Originaire de Vesoul, Jean-Léon Gérôme intègre très tôt l’atelier de Paul Delaroche à Paris. Il se présente à plusieurs reprises au Prix de Rome, mais face à ses échecs successifs, décide d’accompagner son maître en Italie. L’année de son retour en France, le jeune peintre connaît son premier succès au Salon de 1847 avec sa toile des Jeunes Grecs faisant battre des coqs. Le tableau salué par Théophile Gautier apparaît comme un véritable manifeste du courant néo-grec. Adoptant tous les codes de la peinture académique, le peintre expose des œuvres aux sujets tant religieux que mythologiques ainsi que des portraits. En 1854, Gérôme visite l’Empire ottoman puis, trois ans plus tard, part à la découverte de l’Égypte. Ses premiers voyages ont une profonde influence sur son travail qui évolue vers l’orientalisme. Pour le Salon de 1861, aux côtés de sa Phryné devant l’aréopage et de deux autres toiles inspirées par l’histoire antique, le peintre expose Un Hache-paille égyptien. Dès 1862, ses toiles connaissent une large diffusion grâce à Adolphe Goupil, son beau-père, éditeur et marchand d’art renommé qui fait reproduire ses compositions par la gravure.

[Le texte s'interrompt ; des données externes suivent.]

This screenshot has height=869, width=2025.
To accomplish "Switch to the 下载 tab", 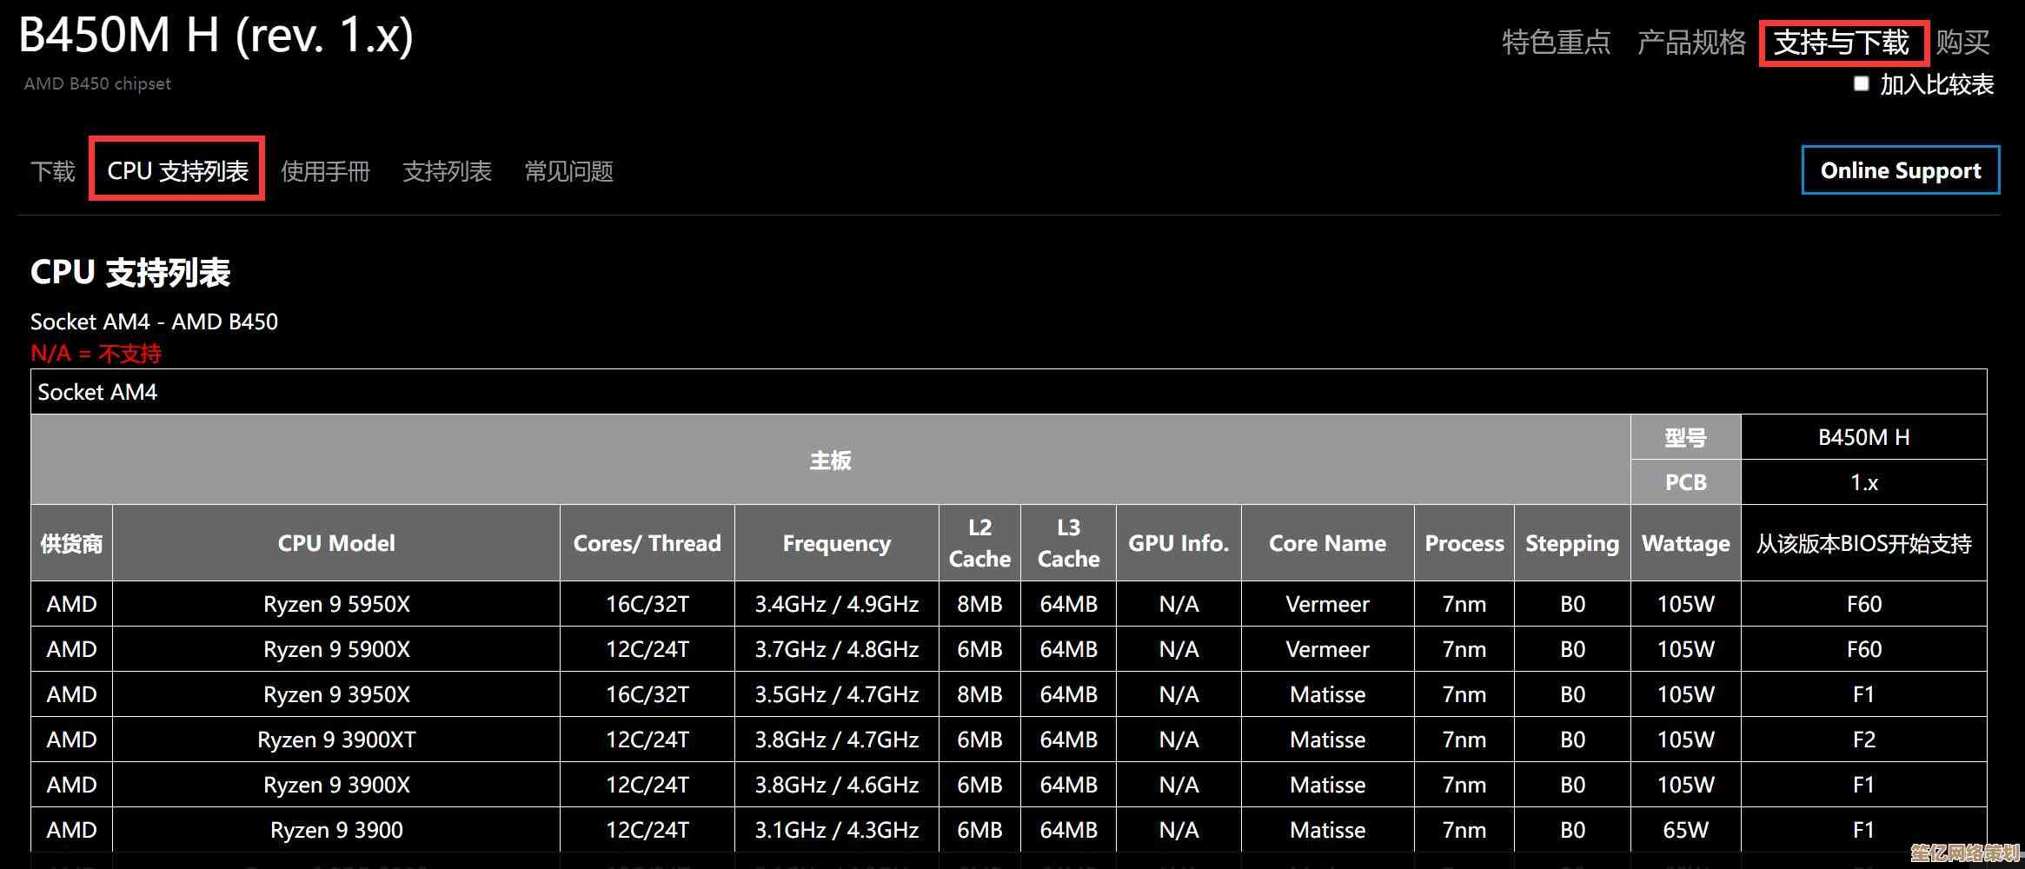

Parallèlement à ces scènes de genre orientales, Jean-Léon Gérôme produit une série de toiles dont les animaux et sur- tout les félins deviennent les acteurs principaux. Les lions occupent une place particulière dans ce bestiaire. Plusieurs spécialistes de l’artiste ont suggéré un rapport symbolique entre l’homme et l’animal : son prénom, Léon, signifiant lion en latin et son patronyme qui renvoie à la figure de saint Jérôme, souvent associée dans l’iconographie chrétienne au roi des animaux. Lorsqu’au début des années 1890 Gérôme accorde une série d’entretiens à Fanny Field Hering, qui souhaite écrire sa biographie, l’artiste évoque l’une de ses toiles intitulée Béatitude. Il explique que cette peinture représentant un lion assis devant l’entrée d’une grotte, reprend l’image d’une sculpture en bronze présentée au Salon de 1891. Le titre illustre bien le plaisir paisible de l’animal s’abandonnant à la chaleur des derniers rayons du soleil. Une autre toile, considérée comme son « ébauche » par Gerald M. Ackerman, montre la même composition avec des variantes significatives. Si les deux lions sont presque identiques, le décor à l’arrière-plan diffère davantage et la lumière du soleil couchant change d’orientation, projetant l’ombre du lion à gauche sur la paroi dans l’une, et de manière plus estompée à droite dans l’autre. Le format supérieur et la présence de plusieurs repentirs partiellement masqués peuvent laisser penser que cette œuvre correspondrait plus à une première version laissée inachevée qu’à une esquisse préparatoire. Son traitement, d’une grande liberté, ainsi que les choix colorés de Gérôme, contrastent avec l’idée convenue d’un artiste à la technique froide et photographique, longtemps considéré avec Bouguereau comme le porte-étendard des peintres académiques injustement surnommés, « pompiers ».